### [WORKING DATA]
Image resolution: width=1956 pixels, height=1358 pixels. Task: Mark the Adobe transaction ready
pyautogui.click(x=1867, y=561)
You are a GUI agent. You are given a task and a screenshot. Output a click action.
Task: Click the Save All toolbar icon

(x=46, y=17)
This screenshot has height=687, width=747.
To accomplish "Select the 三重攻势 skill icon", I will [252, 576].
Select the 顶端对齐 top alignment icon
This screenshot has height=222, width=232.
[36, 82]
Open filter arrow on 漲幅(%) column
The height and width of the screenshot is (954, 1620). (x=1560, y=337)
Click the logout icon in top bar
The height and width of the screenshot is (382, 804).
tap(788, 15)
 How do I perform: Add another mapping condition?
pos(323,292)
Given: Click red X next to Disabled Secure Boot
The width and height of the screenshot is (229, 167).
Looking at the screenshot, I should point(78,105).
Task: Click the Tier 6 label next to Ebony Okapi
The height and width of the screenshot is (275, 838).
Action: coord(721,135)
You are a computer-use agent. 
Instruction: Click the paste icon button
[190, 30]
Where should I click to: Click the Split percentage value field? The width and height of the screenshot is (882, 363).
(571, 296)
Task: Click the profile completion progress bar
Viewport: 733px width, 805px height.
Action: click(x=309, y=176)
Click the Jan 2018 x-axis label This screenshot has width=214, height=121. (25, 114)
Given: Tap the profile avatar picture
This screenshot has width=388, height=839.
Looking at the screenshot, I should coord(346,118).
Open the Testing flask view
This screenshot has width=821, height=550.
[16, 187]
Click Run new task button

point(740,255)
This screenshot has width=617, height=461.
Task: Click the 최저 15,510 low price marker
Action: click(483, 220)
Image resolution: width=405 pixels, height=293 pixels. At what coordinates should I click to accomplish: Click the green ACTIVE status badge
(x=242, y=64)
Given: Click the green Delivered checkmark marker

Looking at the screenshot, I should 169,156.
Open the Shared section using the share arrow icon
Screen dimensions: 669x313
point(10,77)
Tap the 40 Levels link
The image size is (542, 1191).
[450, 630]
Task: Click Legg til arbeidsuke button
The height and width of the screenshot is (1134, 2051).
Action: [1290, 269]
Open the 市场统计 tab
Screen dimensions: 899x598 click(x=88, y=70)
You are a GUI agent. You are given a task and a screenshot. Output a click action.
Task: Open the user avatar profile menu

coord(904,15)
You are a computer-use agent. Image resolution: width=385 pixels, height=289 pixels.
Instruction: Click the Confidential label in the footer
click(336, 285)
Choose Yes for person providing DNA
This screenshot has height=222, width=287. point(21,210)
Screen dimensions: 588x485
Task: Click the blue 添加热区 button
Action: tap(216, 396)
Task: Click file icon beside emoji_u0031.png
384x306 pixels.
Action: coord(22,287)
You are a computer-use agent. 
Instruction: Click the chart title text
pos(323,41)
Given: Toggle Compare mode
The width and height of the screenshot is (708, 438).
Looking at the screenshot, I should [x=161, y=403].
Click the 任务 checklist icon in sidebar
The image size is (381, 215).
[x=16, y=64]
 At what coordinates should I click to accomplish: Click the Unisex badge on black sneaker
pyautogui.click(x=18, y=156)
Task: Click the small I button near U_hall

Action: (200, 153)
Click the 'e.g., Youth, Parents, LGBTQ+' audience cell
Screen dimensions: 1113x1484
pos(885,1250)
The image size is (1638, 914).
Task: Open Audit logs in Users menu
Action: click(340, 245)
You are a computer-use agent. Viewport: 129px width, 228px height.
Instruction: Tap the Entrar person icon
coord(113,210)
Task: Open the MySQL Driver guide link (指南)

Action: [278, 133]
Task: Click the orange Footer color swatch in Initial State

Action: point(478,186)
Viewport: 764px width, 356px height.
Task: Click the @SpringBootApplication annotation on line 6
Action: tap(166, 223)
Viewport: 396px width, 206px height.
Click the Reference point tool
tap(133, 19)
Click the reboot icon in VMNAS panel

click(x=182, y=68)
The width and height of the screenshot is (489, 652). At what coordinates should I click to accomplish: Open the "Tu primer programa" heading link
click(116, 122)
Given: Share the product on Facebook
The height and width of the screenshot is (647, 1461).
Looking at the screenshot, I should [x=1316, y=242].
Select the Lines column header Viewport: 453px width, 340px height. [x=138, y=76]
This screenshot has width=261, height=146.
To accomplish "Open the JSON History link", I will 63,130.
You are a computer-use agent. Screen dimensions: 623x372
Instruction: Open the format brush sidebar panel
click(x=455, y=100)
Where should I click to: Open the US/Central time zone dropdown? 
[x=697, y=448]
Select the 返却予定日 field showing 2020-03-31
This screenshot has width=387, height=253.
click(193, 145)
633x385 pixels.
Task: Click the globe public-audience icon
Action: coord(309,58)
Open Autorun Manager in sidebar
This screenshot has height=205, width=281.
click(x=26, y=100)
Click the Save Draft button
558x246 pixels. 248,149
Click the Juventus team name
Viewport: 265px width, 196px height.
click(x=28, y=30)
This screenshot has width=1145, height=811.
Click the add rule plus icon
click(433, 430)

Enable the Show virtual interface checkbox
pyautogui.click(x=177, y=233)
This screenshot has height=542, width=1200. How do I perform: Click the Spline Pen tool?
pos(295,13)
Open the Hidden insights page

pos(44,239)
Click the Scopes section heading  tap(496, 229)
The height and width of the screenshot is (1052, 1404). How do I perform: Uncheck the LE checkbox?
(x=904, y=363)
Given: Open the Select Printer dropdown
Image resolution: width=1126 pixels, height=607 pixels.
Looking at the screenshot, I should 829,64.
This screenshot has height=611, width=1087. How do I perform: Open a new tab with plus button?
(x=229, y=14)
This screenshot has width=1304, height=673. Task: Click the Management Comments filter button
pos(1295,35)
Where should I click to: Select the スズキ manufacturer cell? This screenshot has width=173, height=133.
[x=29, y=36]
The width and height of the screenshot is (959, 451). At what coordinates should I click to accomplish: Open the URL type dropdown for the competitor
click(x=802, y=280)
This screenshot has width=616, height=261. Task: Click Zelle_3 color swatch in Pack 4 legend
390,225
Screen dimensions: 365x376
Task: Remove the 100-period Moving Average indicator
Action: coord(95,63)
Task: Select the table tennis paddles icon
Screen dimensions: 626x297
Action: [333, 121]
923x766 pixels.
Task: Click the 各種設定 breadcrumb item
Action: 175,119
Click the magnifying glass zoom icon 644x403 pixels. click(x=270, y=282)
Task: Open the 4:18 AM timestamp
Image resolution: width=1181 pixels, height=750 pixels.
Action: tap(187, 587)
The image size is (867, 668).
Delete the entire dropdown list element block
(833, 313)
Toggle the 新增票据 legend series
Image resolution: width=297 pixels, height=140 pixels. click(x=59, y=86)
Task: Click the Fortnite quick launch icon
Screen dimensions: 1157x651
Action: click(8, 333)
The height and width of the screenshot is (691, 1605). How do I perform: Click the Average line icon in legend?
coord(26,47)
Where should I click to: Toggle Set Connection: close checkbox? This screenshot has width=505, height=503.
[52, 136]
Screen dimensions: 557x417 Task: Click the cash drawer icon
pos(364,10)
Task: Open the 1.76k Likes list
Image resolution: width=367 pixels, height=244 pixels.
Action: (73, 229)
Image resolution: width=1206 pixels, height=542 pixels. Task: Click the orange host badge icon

### [REQUIREMENTS]
Transcribe the entries above from the line that contains "This screenshot has width=1145, height=811." through the line that contains "pos(1295,35)", including both of those lines, and copy them character for character.

### [COMPLETE ANSWER]
This screenshot has width=1145, height=811.
Click the add rule plus icon
click(433, 430)

Enable the Show virtual interface checkbox
pyautogui.click(x=177, y=233)
This screenshot has height=542, width=1200. How do I perform: Click the Spline Pen tool?
pos(295,13)
Open the Hidden insights page

pos(44,239)
Click the Scopes section heading  tap(496, 229)
The height and width of the screenshot is (1052, 1404). How do I perform: Uncheck the LE checkbox?
(x=904, y=363)
Given: Open the Select Printer dropdown
Image resolution: width=1126 pixels, height=607 pixels.
Looking at the screenshot, I should 829,64.
This screenshot has height=611, width=1087. How do I perform: Open a new tab with plus button?
(x=229, y=14)
This screenshot has width=1304, height=673. Task: Click the Management Comments filter button
pos(1295,35)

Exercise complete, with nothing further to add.